(Collected data entries)
==*==
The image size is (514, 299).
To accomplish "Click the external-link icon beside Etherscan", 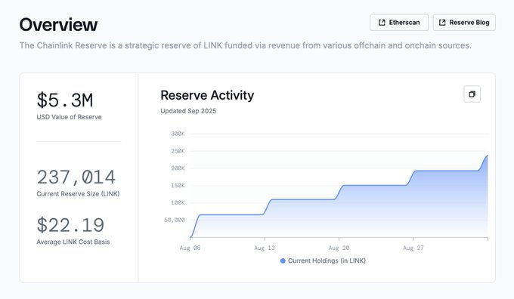I will 382,22.
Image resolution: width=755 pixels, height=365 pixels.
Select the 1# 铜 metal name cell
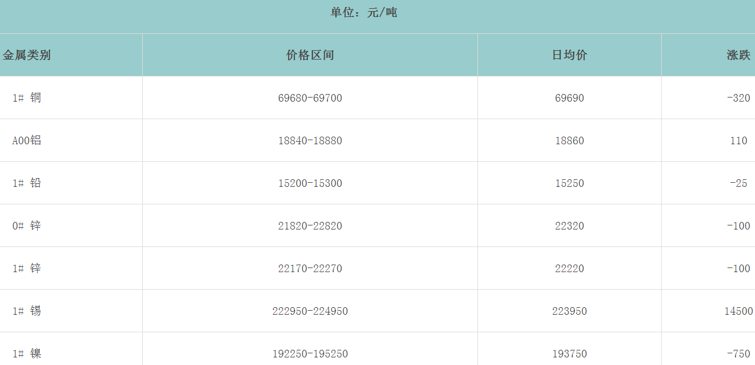click(27, 98)
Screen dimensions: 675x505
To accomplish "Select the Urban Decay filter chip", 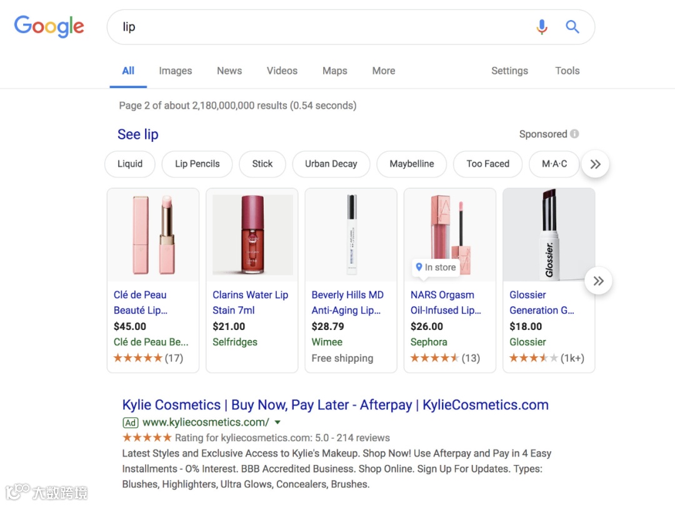I will pyautogui.click(x=331, y=164).
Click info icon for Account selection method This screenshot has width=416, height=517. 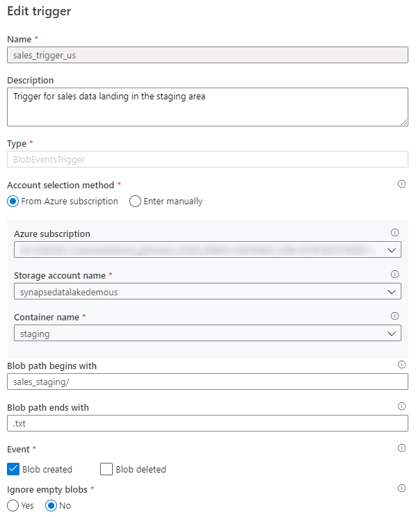401,183
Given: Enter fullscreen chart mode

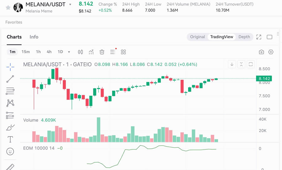Looking at the screenshot, I should coord(259,37).
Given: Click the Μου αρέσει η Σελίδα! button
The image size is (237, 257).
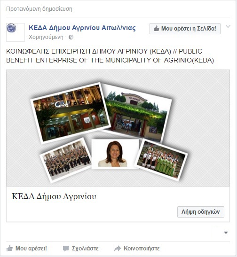Looking at the screenshot, I should click(185, 29).
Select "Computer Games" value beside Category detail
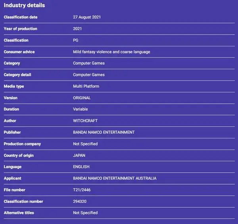 (89, 75)
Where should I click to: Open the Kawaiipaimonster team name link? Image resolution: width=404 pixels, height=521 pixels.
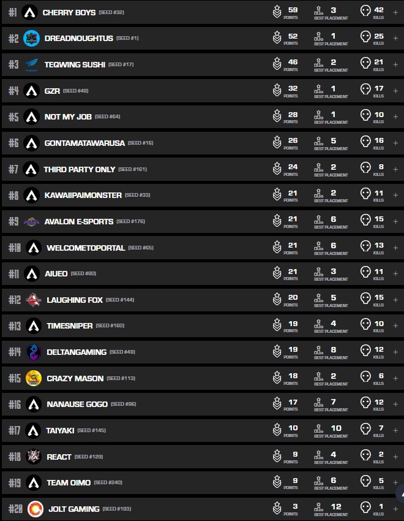pos(83,195)
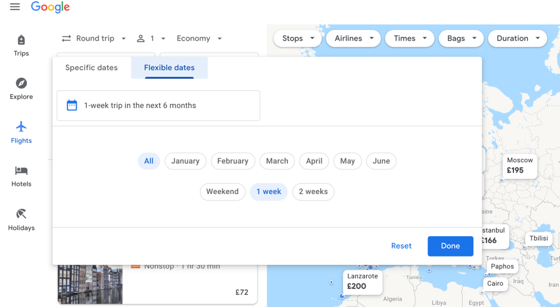Open the Economy class dropdown

click(x=199, y=38)
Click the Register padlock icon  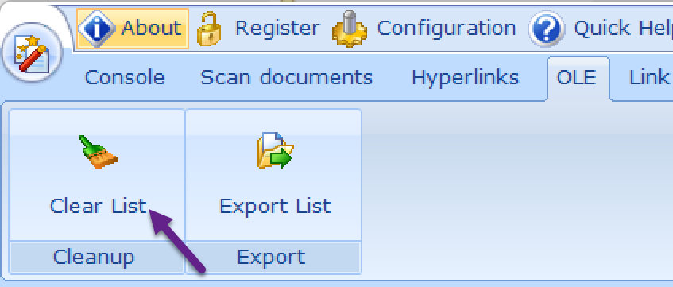[209, 29]
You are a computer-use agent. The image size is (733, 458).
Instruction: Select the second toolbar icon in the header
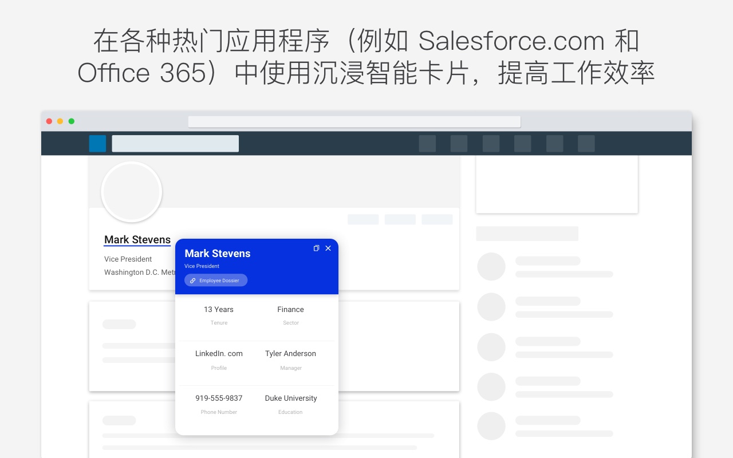pyautogui.click(x=459, y=143)
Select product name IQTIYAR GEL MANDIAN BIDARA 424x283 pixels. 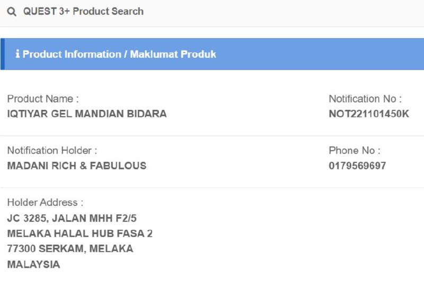point(87,114)
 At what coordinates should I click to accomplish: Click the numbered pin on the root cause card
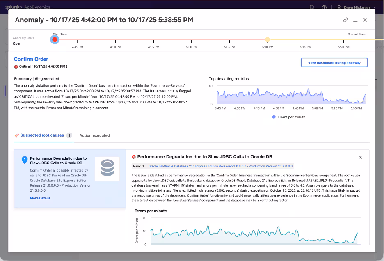[x=24, y=160]
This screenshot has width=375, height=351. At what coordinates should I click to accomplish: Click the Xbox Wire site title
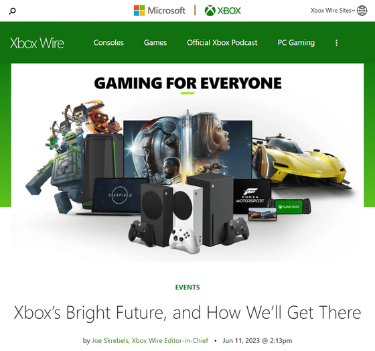coord(37,43)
==*==
TASK TO COMPLETE – From the line containing "This screenshot has width=375, height=351." to the last line of the entries, copy every line exactly, including both ends, and leave out the pictures.

RESPONSE –
This screenshot has width=375, height=351. At what coordinates should I click to accomplish: Click the Xbox Wire site title
coord(37,43)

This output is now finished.